Total-Decom

Abstract

Scene reconstruction from multi-view images is a fundamental problem in computer vision and graphics. Recent neural implicit surface reconstruction methods have achieved high-quality results; however, editing and manipulating the 3D geometry of reconstructed scenes remains challenging due to the absence of naturally decomposed object entities and complex object/background compositions. In this paper, we present Total-Decom, a novel method for decomposed 3D reconstruction with minimal human interaction. Our approach seamlessly integrates the Segment Anything Model (SAM) with hybrid implicit-explicit neural surface representations and a mesh-based region-growing technique for accurate 3D object decomposition. Total-Decom requires minimal human annotations while providing users with real-time control over the granularity and quality of decomposition.
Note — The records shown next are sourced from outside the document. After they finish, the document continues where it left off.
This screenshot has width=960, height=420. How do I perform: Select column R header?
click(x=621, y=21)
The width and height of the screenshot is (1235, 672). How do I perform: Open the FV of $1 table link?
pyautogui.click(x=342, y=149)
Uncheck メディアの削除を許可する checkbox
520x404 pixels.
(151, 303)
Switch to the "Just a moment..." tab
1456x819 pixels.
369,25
We extensively evaluate our method on benchmark datasets and demonstrate its potential for downstream applications, such as animation and scene editing.

Decomposed Reconstruction

Empirical study on general visual features.

We utilize the MonoSDF for implicit neural surface reconstruction, augment it with a feature rendering head, and distill features from the above 2D backbones. The rendered features after distillation are depicted in the above figure. We observe that: (1) distilled CLIP-LSeg features cannot distinguish objects of the same categories; (2) distilled DINO features lack accurate object boundaries; and (3) distilled SAM features preserve object boundaries.

Foreground and background decomposed reconstruction.

The whole pipeline for our decomposed reconstructed method. We have four networks in this stage to predict the geometry, appearance, semantic, and SAM features per point. We follow the ObjSDF++ to use the foreground and background compositional representation with pseudo geometry priors and apply min operation to construct the whole scene. Notably, the foreground is constrained with object distinct loss (Eq. (6)) and the background is regularized with Manhattan loss (Eq. (7)) and floor reflection loss (Eq. (8)). Furthermore, we also train a solely feature network to render the generalized features. (Please check the paper for more details)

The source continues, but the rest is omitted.